Bild: Heavy Metal oder Country? Auf manche Musikhybriden kann man getrost verzichten., Reiter ohne Mania: Wozu Unplugged-Konzerte? Foto: mar
Gespannt war ich wohl: Ich besuchte mein erstes sogenanntes Unplugged-Konzert in der Christuskirche. Die Zeit: Samstag Abend. Die Band: Die Apokalyptischen Reiter. Das Konzert war nicht schlecht, überhaupt nicht. Es war nett. Doch genau das ist das Problem, schließlich ist „nett“ bekanntermaßen der kleine Bruder von „scheiße“. Warum tun Bands so etwas? Warum finden Menschen das gut?
 
Ob es am Merchandise-Stand wohl Heizdecken gibt? Ich recke meinen Hals, sehe durch die Massen nur die üblichen Shirts, Pullis und Platten. Immerhin. War das meine Portion Wahnsinn für Samstagabend? Ich erinnere mich an Reiter-Konzerte, die ich voll kaputt durchgeschwitzt, schmerzerfüllt verließ – und glücklichst strahlend.

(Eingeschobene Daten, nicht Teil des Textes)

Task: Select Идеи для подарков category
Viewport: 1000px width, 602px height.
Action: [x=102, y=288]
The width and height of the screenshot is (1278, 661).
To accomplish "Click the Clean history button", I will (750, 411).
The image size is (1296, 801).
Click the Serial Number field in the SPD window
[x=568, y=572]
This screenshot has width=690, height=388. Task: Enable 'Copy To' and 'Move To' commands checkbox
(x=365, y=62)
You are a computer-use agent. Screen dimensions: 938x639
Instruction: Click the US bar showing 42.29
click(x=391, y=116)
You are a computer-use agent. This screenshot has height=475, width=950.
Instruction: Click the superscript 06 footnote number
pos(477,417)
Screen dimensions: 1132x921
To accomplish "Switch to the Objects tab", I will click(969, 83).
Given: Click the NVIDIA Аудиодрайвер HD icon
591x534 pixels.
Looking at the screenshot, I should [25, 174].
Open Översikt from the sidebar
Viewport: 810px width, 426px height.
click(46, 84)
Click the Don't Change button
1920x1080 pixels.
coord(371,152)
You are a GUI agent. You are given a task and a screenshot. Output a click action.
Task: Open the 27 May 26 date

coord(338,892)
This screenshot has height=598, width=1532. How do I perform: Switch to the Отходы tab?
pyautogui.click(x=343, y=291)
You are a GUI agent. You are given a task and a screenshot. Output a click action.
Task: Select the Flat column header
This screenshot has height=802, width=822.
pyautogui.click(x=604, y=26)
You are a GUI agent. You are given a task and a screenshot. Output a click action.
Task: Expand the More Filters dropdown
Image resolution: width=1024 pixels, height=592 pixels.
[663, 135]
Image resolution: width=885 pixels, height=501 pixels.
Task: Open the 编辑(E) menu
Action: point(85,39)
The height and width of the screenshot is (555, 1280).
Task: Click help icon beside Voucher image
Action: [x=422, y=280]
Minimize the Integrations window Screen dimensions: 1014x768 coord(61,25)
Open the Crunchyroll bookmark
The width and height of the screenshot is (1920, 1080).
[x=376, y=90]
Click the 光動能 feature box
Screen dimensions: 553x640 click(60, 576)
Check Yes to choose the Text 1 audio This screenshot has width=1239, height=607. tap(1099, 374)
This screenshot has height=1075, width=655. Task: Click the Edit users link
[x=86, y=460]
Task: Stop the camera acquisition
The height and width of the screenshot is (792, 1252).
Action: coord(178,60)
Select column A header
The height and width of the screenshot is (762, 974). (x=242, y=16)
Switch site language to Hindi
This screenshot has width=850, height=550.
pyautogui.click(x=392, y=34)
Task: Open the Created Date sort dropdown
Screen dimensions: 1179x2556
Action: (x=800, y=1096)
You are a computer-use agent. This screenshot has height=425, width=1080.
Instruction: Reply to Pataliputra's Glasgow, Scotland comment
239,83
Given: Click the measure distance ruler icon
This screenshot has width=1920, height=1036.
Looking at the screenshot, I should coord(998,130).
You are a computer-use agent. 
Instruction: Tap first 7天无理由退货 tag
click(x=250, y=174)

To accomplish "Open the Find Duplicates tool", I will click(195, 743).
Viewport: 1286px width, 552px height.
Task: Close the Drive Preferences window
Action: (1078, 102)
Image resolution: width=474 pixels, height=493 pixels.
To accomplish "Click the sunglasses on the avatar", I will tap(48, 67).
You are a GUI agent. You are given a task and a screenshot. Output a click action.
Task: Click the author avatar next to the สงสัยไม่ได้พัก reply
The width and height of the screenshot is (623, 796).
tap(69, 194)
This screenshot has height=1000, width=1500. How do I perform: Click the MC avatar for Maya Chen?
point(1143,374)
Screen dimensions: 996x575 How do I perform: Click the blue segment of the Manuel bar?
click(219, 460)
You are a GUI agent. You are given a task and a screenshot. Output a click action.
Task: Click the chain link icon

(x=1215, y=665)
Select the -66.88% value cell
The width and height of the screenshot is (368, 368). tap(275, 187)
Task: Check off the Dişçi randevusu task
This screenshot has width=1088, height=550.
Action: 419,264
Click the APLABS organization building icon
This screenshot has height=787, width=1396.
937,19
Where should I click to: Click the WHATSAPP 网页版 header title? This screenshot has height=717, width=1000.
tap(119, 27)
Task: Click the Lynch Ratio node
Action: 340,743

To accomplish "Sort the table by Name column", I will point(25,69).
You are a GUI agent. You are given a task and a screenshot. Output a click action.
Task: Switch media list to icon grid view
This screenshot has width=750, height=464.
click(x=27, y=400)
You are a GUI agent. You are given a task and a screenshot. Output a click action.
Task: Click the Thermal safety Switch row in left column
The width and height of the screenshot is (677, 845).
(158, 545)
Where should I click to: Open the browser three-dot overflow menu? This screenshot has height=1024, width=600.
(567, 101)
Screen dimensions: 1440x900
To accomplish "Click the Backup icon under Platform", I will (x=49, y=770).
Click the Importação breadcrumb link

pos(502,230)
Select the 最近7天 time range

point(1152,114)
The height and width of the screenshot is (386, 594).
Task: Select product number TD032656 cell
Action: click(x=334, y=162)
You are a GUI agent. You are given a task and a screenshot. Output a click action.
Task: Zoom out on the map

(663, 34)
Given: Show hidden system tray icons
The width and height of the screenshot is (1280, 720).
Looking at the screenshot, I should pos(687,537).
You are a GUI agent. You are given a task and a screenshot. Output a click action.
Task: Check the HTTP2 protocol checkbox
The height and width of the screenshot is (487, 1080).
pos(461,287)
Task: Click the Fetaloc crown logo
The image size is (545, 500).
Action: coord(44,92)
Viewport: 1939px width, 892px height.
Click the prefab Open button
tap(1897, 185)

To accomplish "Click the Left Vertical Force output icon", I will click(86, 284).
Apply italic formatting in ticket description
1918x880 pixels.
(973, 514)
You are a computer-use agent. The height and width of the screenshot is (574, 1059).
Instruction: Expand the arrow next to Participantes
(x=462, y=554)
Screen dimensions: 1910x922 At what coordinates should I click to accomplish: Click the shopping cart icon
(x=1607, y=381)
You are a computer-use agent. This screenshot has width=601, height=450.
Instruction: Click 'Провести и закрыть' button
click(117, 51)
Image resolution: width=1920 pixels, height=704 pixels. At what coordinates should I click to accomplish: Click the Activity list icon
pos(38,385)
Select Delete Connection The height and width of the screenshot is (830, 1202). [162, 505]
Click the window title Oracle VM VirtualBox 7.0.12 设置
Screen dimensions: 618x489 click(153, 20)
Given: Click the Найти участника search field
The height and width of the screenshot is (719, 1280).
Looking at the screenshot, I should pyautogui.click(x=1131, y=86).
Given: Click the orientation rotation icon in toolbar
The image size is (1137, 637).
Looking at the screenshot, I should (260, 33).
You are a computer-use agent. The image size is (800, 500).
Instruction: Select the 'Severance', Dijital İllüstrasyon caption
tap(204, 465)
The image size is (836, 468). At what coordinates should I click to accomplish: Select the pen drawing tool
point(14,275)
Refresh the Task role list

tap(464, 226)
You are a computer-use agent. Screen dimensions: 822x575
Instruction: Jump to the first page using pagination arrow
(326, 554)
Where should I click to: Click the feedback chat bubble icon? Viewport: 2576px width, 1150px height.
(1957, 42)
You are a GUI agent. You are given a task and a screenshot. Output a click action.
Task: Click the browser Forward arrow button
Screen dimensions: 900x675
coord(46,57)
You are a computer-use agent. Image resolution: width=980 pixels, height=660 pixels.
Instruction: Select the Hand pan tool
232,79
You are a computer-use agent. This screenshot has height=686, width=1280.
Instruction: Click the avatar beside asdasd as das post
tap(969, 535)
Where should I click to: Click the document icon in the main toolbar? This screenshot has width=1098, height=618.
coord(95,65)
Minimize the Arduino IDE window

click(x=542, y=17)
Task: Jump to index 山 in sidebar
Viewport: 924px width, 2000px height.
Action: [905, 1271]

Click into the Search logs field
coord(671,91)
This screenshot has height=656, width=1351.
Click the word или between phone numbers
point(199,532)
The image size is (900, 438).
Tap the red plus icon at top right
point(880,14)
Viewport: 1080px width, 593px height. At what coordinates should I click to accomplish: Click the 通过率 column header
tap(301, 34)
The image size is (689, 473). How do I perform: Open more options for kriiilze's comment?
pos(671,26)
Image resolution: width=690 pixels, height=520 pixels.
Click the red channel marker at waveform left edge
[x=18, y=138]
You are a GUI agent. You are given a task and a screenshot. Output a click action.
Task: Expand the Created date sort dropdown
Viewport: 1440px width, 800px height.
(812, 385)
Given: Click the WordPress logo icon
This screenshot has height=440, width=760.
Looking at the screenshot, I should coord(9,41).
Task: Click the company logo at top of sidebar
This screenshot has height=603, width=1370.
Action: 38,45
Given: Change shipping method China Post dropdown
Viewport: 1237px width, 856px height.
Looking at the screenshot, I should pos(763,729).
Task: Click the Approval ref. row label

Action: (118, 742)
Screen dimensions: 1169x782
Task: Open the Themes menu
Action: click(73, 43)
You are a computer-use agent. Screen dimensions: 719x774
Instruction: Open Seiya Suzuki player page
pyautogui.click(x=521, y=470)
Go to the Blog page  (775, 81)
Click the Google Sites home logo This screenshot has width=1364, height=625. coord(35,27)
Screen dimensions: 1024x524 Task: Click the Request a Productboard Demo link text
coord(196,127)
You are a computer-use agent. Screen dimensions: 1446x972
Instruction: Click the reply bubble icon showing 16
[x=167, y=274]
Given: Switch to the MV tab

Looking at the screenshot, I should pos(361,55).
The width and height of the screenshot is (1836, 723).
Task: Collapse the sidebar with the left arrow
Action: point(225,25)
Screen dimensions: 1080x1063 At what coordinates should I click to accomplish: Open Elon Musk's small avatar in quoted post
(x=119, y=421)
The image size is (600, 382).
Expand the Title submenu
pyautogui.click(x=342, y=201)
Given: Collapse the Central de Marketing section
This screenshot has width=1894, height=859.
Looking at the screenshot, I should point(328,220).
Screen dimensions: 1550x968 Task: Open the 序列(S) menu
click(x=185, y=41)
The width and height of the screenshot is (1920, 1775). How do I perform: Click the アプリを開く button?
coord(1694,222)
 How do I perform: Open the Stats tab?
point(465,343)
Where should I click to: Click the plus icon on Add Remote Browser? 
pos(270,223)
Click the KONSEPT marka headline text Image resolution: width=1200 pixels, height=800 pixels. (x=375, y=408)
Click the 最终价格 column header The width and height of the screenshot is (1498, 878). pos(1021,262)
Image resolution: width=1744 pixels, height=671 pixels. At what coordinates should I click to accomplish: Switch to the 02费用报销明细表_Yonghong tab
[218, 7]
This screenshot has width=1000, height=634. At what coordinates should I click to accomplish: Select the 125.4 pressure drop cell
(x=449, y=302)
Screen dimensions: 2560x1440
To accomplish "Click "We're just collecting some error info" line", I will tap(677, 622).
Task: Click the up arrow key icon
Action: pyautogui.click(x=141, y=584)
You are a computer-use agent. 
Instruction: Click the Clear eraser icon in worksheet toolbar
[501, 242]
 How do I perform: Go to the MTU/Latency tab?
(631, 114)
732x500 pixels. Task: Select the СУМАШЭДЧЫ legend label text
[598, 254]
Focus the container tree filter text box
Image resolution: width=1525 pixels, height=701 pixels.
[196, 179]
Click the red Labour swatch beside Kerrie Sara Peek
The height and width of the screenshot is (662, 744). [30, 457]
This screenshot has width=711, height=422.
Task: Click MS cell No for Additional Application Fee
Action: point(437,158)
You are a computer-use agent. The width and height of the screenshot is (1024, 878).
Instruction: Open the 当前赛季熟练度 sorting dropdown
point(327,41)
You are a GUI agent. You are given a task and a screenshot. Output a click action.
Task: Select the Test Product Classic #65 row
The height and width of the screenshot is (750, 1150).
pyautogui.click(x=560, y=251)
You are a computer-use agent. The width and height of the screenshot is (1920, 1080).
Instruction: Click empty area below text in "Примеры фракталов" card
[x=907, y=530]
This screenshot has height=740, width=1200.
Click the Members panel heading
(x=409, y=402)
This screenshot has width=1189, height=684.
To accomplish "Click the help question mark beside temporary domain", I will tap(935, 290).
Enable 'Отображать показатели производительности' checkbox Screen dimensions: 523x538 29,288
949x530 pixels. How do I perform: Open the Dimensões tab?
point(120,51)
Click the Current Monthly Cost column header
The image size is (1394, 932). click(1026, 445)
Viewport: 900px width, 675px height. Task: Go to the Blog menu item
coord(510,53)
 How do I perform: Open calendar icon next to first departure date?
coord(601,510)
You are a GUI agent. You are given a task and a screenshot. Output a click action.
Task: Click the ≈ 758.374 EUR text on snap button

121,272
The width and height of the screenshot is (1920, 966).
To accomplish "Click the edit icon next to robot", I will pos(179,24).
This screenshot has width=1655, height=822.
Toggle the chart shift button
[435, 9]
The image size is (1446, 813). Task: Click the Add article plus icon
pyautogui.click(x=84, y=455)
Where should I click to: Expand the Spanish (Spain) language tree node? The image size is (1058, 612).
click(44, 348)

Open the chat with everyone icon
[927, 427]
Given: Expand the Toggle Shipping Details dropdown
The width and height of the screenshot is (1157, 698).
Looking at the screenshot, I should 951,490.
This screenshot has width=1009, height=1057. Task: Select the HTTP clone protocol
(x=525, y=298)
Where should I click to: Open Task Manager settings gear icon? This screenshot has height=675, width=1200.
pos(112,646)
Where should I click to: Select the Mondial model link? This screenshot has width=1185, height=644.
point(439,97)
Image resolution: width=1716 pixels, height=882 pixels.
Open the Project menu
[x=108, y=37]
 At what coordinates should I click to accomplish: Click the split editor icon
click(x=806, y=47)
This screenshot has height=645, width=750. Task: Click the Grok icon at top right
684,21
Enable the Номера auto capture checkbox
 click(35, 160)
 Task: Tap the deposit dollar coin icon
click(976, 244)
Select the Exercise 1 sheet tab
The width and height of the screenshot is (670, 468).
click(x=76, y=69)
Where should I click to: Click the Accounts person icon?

Natürlich wusste ich, dass ein Unplugged-Konzert niemals so abgehen kann wie ein „richtiges“. Das wissen auch die Apokalyptischen Reiter und inszenieren „Wahnsinn“ („Der Wahnsinn lebt in mir / Wie ein freudiges Tier / Der Abend ist noch jung / Und es giert die Lust in mir, etwas Wahnsinniges zu tun“) nicht als Partywut, als überschäumende Lebensfreude, sondern als dessen dunkle Seite, als Drang eines verrückten Wissenschaftlers. Und nicht ohne Grund haben sie „Reitermania“ nicht gespielt. Das ist nicht der Rahmen für Mania. Schunkeln, klatschen, wippen, aber bitte nicht ausflippen! Den Leuten gefällt es und ich sehe schwarz für die Welt.

Schildkrötenpartys – Nicht zu wild, nicht zu nah

Wo, wenn nicht auf einem zünftigen Konzert, kann man sich austoben? Heute wird sogar auf Privatpartys der obligatorische Betrunkene mit Verachtung gestraft. Von einer tollen Party spricht, wer seinen Cocktail lecker findet. Die Sumpfschildkröte, erklärt der Front-Reiter Fuchs, hat nur noch ein Refugium in Deutschland. Ich sage: Nein, die Menschen um mich herum versumpfschildkrötisieren. Statt „Sex, Drugs and Rock and Roll“ gilt sogar unter 22-Jährigen „Politisch korrekte Witze, Bärlauchpesto und Singer/Songwriter-Geklimper“. Natürlich, nicht alle Menschen stehen auf wilde Abende. Die beneide ich aber nicht um ihr  nettes Leben.